PFS readout has been slightly delayed to mid-2017, with OS data next year at the latest, plus several undisclosed interim OS analyses. Bernstein analysts said a PFS hit would likely result in data being presented at September’s Esmo meeting, though a miss would likely see Mystic proceed straight to OS readout.
|Selected immuno-oncology trials in 1st-line NSCLC|
|Impower-150||Roche||Chemo combo; PFS data in 2017||NCT02366143|
|Keynote-189||Merck & Co||To serve as confirmatory trial for ORR benefit seen in Keynote-021 chemo combo arm; PFS data H2 2017||NCT02578680|
|Mystic||Astrazeneca||Now to look at OS & PFS in PD-L1-high & all-comer patients given combo, and PFS & OS in PD-L1-high patients on durvalumab monotherapy; PFS data H2 2017, OS in 2018 "at the latest"; undisclosed interim OS analyses||NCT02453282|
|Pearl||Astrazeneca||New study with durvalumab monotherapy in Asia, measuring PFS & OS in PD-L1-high patients||NCT03003962|
|Checkmate-568||Bristol-Myers Squibb||Uncontrolled study. ORR data likely in house soon, but unlikely to be announced in 2017||NCT02659059|
|Checkmate-227||Bristol-Myers Squibb||PFS data due 2018, but some analysts hint at possible readout in 2017||NCT02477826|
|Javelin Lung 100||Merck KGaA & Pfizer||Design being changed; PFS data no longer expected in H2 2017||NCT02576574|
The analysts also said Astra was cutting the data in so many ways that it risked having Mystic run out of statistical power. The other vital point is the elevation in importance of durvalumab monotherapy – also backed by the initiation of the monotherapy Pearl trial, to support approval in China.
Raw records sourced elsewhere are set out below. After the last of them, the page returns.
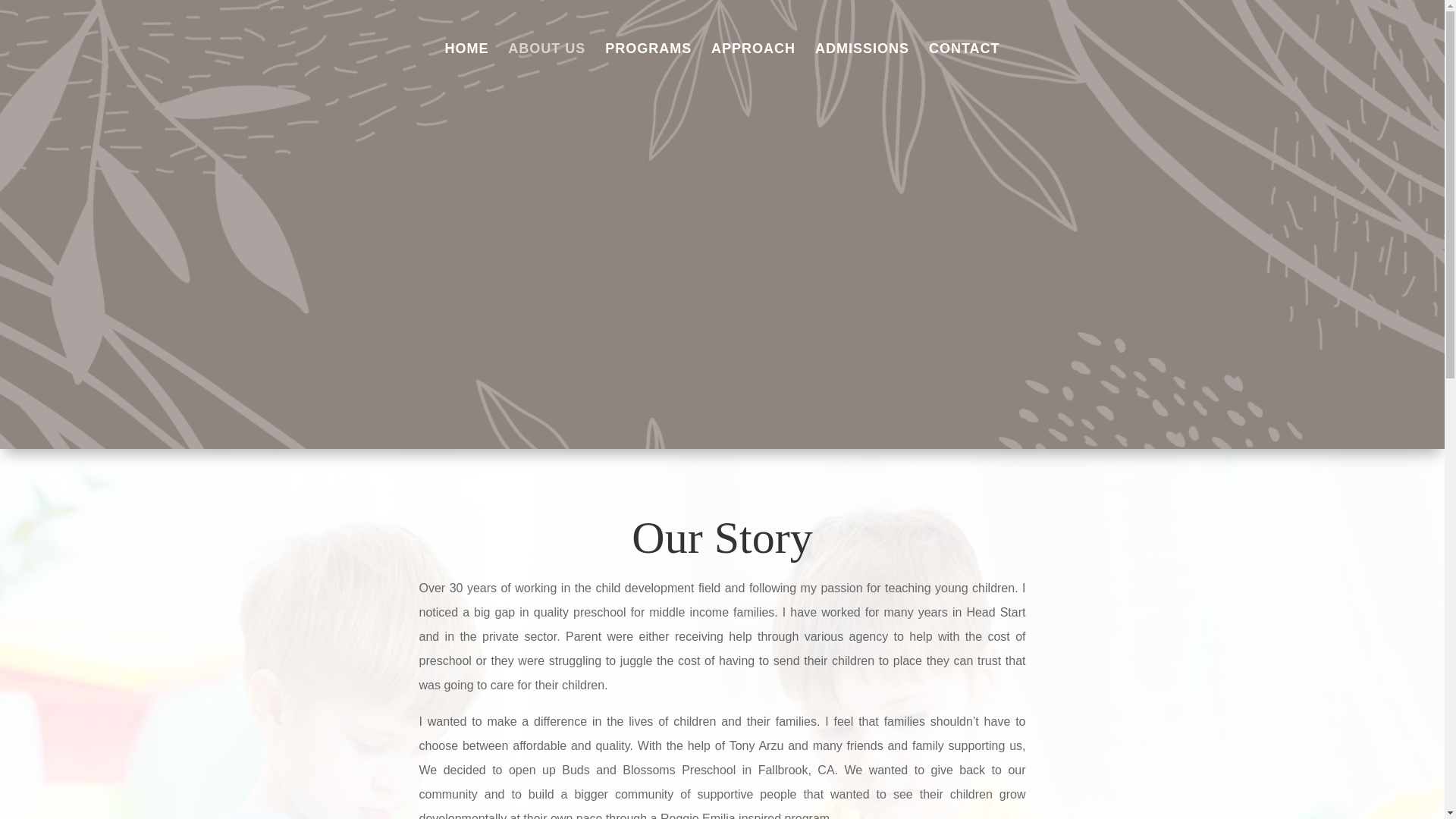
ABOUT US (546, 69)
APPROACH (752, 69)
PROGRAMS (648, 69)
ADMISSIONS (861, 69)
CONTACT (964, 69)
Given the description of an element on the screen output the (x, y) to click on. 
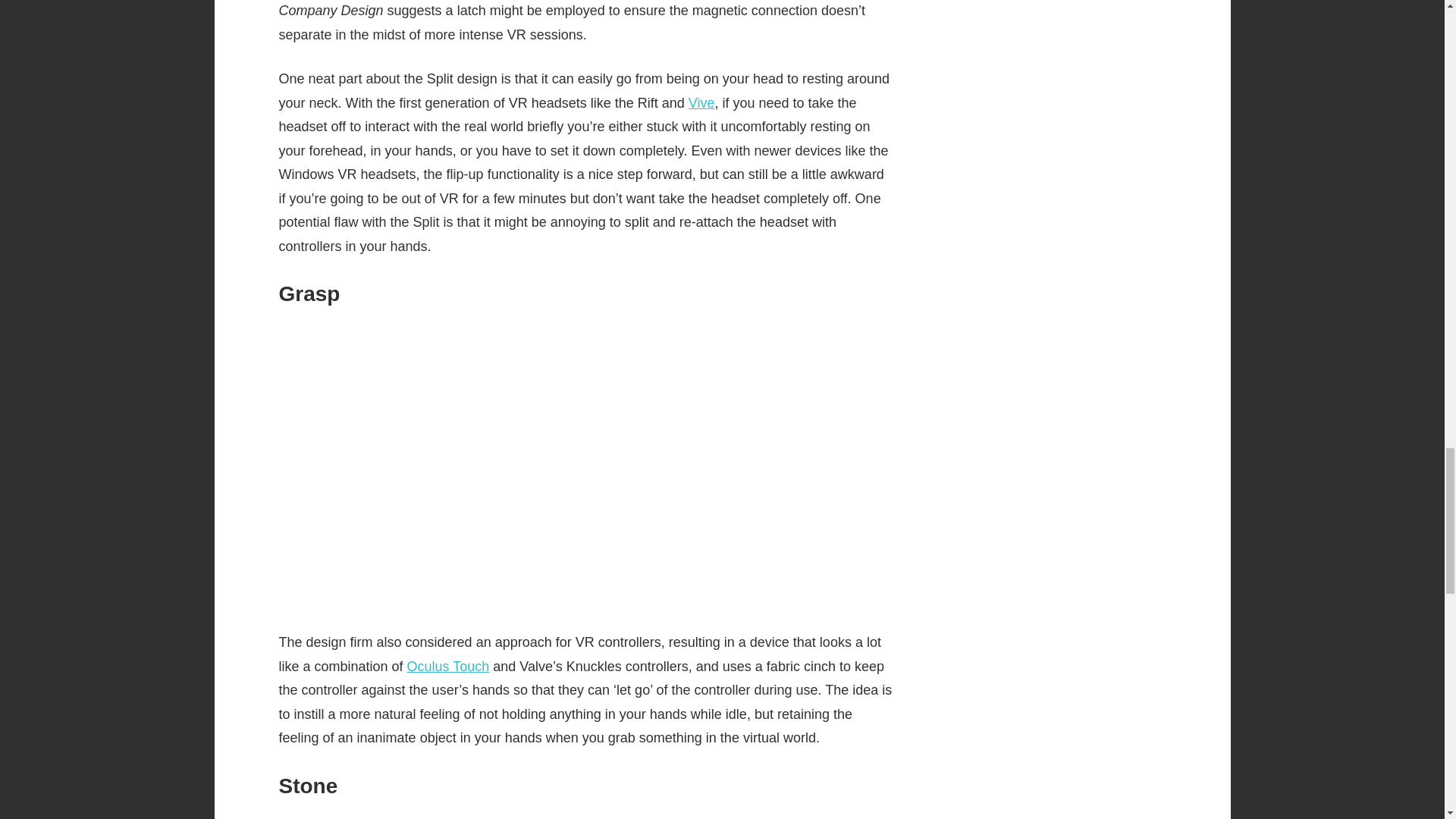
Vive (701, 102)
Oculus Touch (448, 666)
The risk here is that Astra is getting cold feet about tremelimumab, an asset that has yielded relatively little hard data so far. Tremelimumab yielding a toxicity profile in line with Yervoy, but with less efficacy, could spell Astra’s nightmare scenario.
The UK group is not alone in study design tinkering. Merck KGaA’s head of R&D, Luciano Rossetti, recently revealed that his group’s first-line NSCLC trial of avelumab, Javelin Lung 100, was being modified to boost chances of success after Opdivo’s failure, resulting in a delayed readout.
Then there is Roche’s Impower-150 trial of Tecentriq plus chemo. Since this has a primary completion date this month the timing of its data release is crucial in light of the May 10 date for FDA action on Merck & Co’s Keytruda plus chemo filing.
If this is now all about surprising the competition with stealth attacks, Merck & Co needs to watch its back.